__ABOUT THIS TASK__
Would you transcribe the line containing "密码 (968, 1428)" and every line after it, through the end of the records below, exactly and with nothing else?

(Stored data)
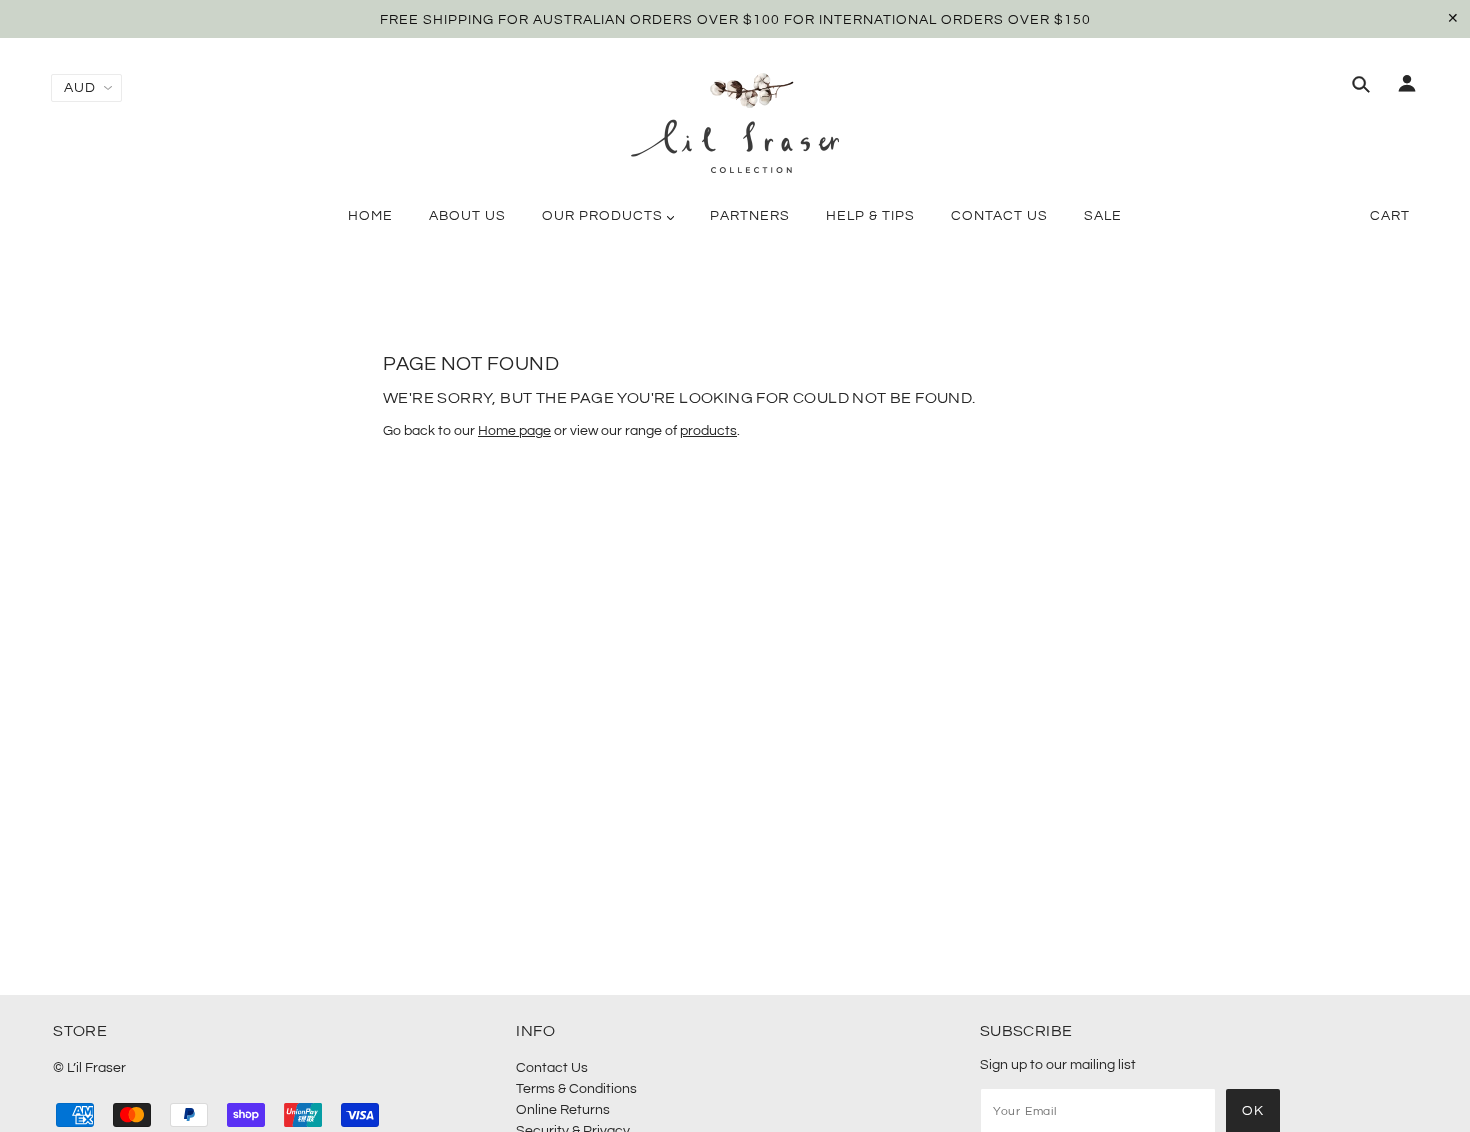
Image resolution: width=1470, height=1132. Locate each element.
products (708, 431)
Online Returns (563, 1110)
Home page (514, 431)
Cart (1390, 216)
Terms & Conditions (576, 1089)
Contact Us (552, 1068)
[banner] (735, 123)
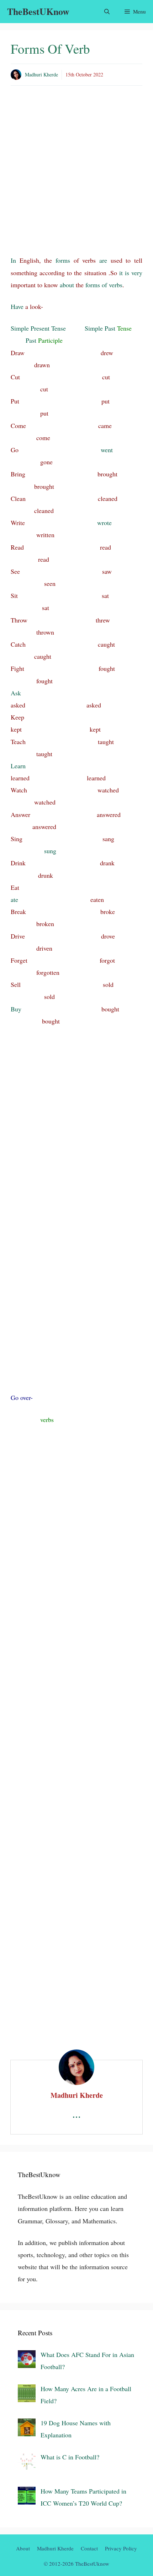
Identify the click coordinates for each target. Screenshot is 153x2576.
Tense (58, 328)
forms (63, 260)
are (103, 260)
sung (50, 850)
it (121, 272)
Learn (18, 765)
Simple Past (100, 328)
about (67, 284)
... (76, 2113)
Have (17, 306)
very (136, 272)
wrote (104, 522)
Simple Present (30, 328)
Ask (16, 693)
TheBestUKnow (38, 11)
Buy (16, 1009)
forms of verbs (103, 284)
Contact (89, 2548)
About (23, 2548)
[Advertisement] (76, 174)
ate (14, 899)
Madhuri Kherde (41, 74)
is (127, 272)
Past (31, 340)
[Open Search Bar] (107, 11)
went (107, 449)
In (13, 260)
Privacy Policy (121, 2548)
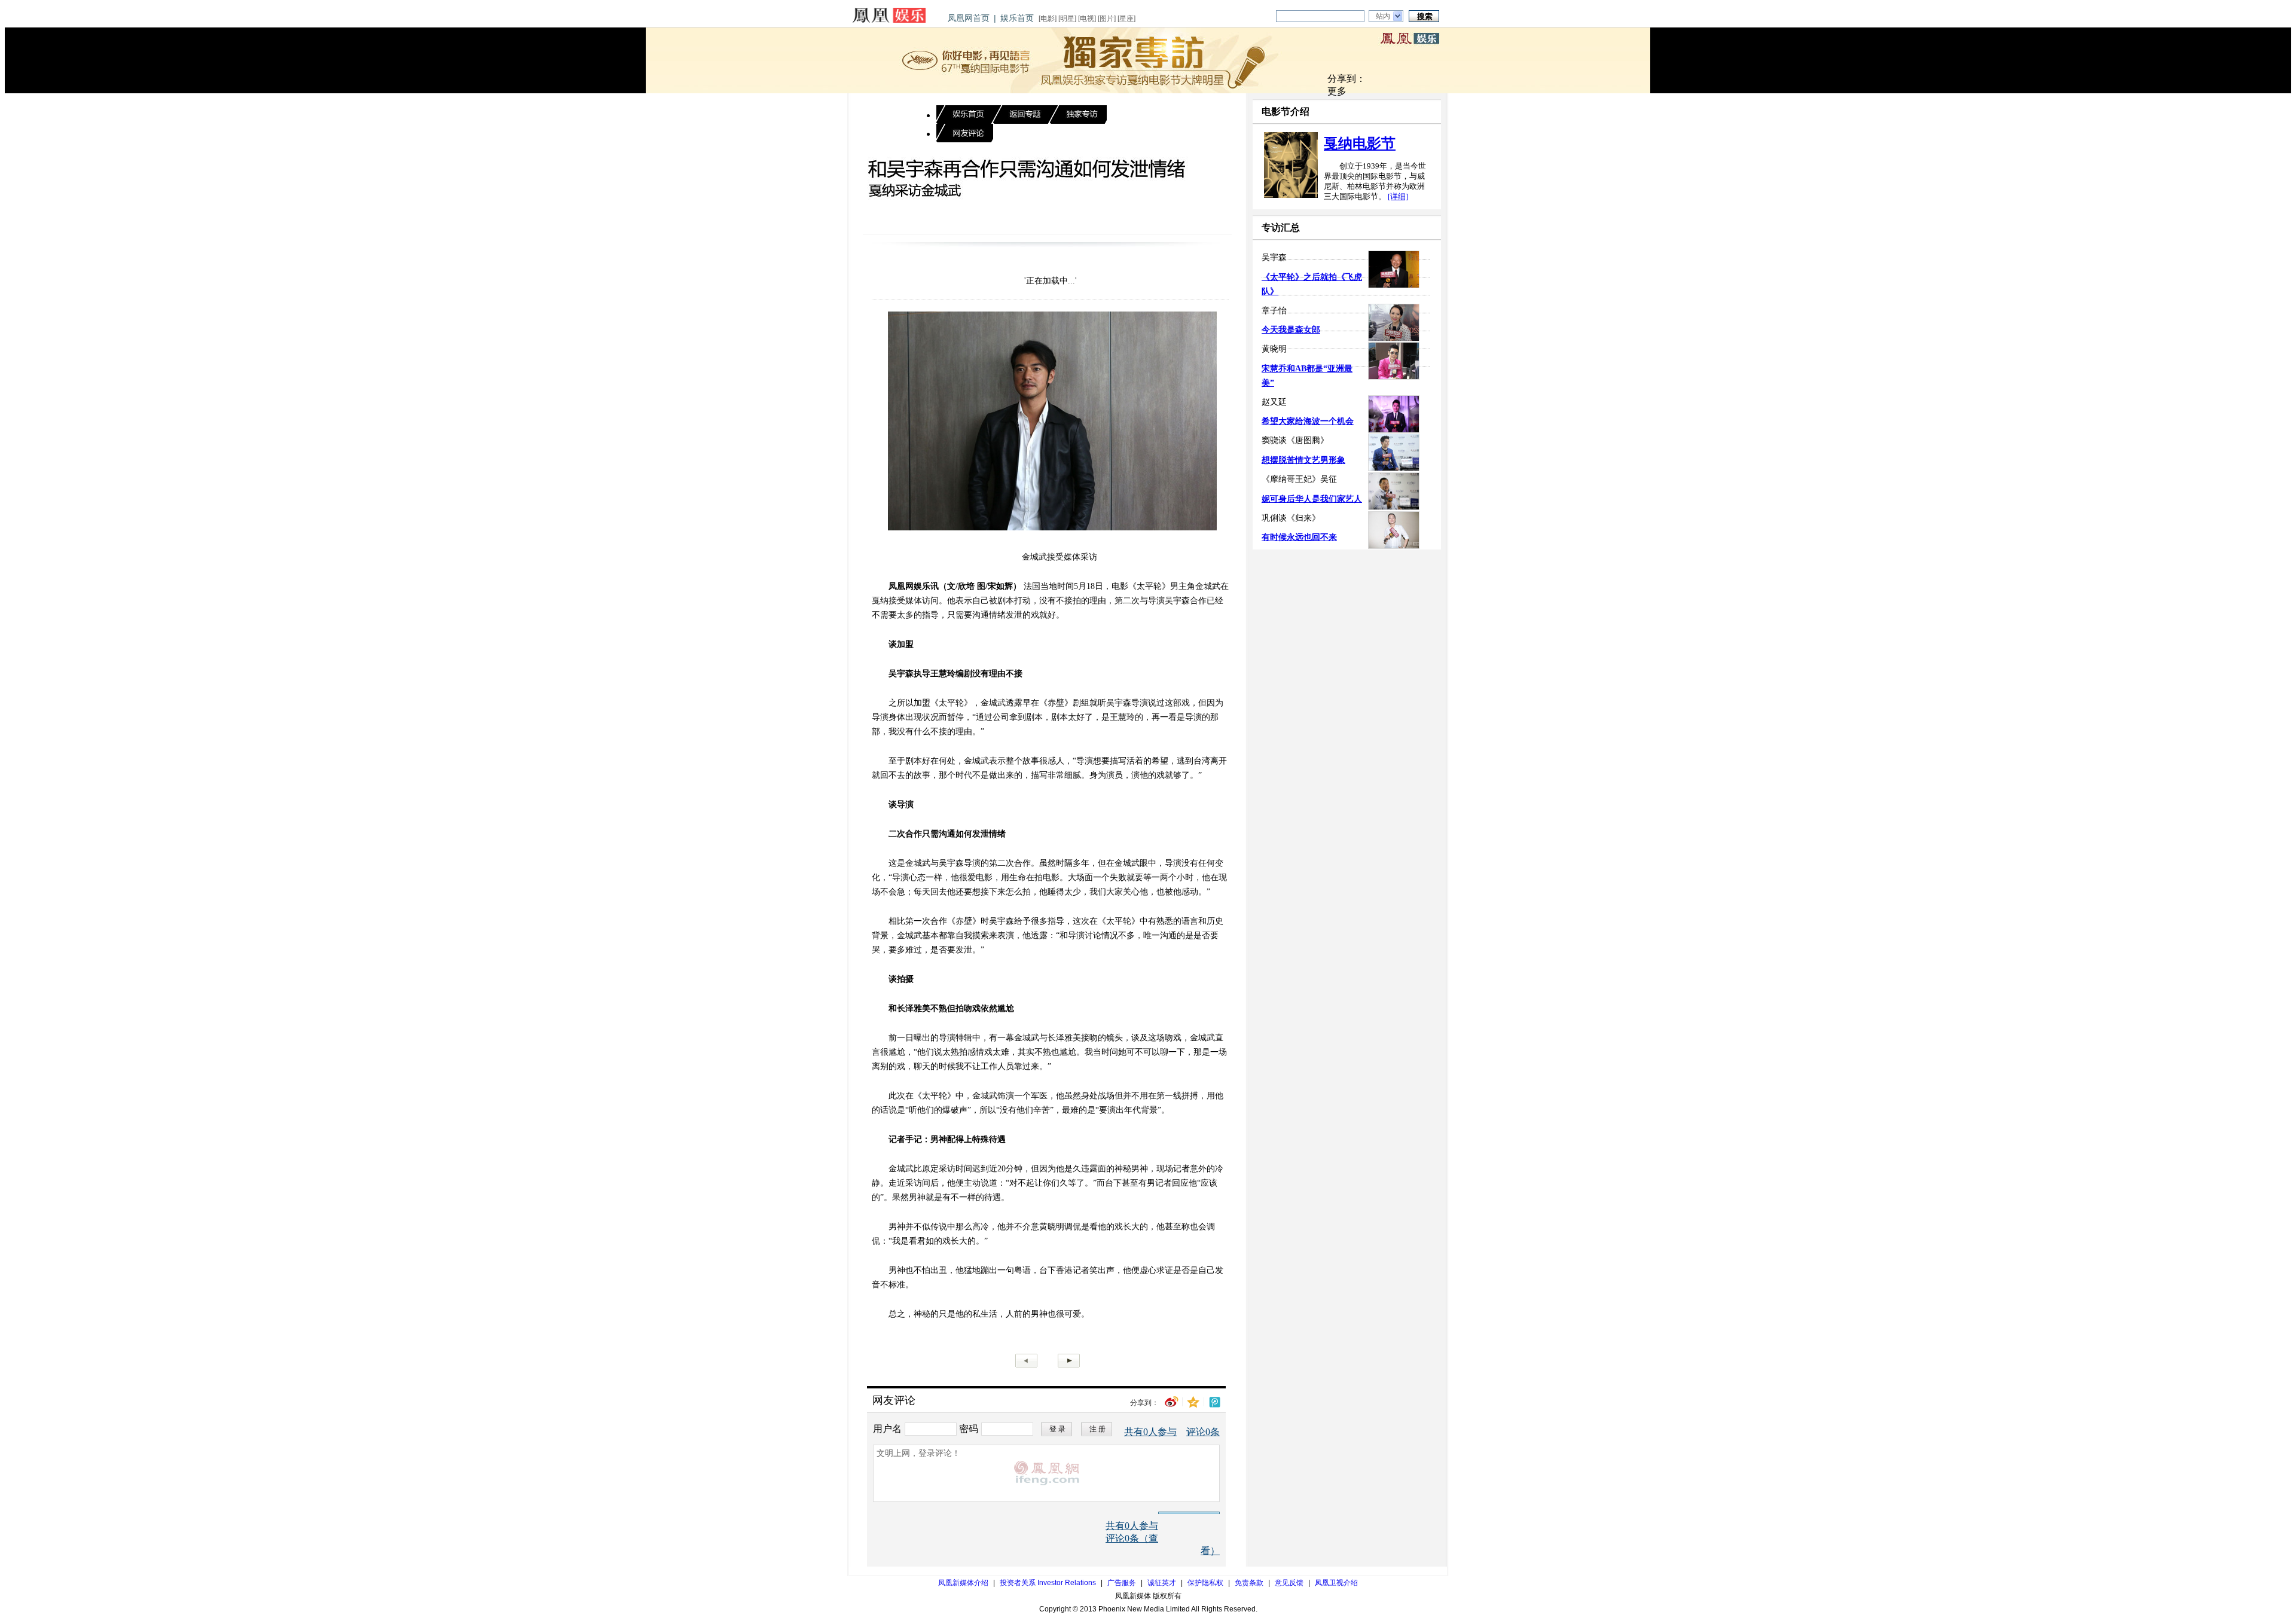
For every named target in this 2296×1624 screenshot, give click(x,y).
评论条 (1203, 1432)
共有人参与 (1150, 1432)
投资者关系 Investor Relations (1048, 1583)
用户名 (887, 1428)
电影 (1047, 18)
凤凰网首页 (969, 18)
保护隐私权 (1205, 1583)
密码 (968, 1428)
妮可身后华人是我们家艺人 (1312, 498)
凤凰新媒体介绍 (963, 1583)
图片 (1107, 18)
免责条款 (1249, 1583)
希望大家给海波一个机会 (1308, 421)
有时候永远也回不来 (1299, 537)
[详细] (1398, 196)
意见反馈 (1289, 1583)
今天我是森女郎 (1291, 329)
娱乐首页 (1017, 18)
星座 (1126, 18)
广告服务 (1121, 1583)
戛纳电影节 (1360, 143)
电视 (1087, 18)
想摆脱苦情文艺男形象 (1303, 460)
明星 (1067, 18)
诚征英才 (1161, 1583)
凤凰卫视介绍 (1336, 1583)
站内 (1383, 16)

__SOLUTION__
密码 (968, 1428)
妮可身后华人是我们家艺人 (1312, 498)
凤凰新媒体介绍 (963, 1583)
图片 (1107, 18)
免责条款 (1249, 1583)
希望大家给海波一个机会 (1308, 421)
有时候永远也回不来 (1299, 537)
[详细] (1398, 196)
意见反馈 (1289, 1583)
今天我是森女郎 (1291, 329)
娱乐首页 (1017, 18)
星座 (1126, 18)
广告服务 (1121, 1583)
戛纳电影节 (1360, 143)
电视 (1087, 18)
想摆脱苦情文艺男形象 (1303, 460)
明星 (1067, 18)
诚征英才 (1161, 1583)
凤凰卫视介绍 (1336, 1583)
站内 (1383, 16)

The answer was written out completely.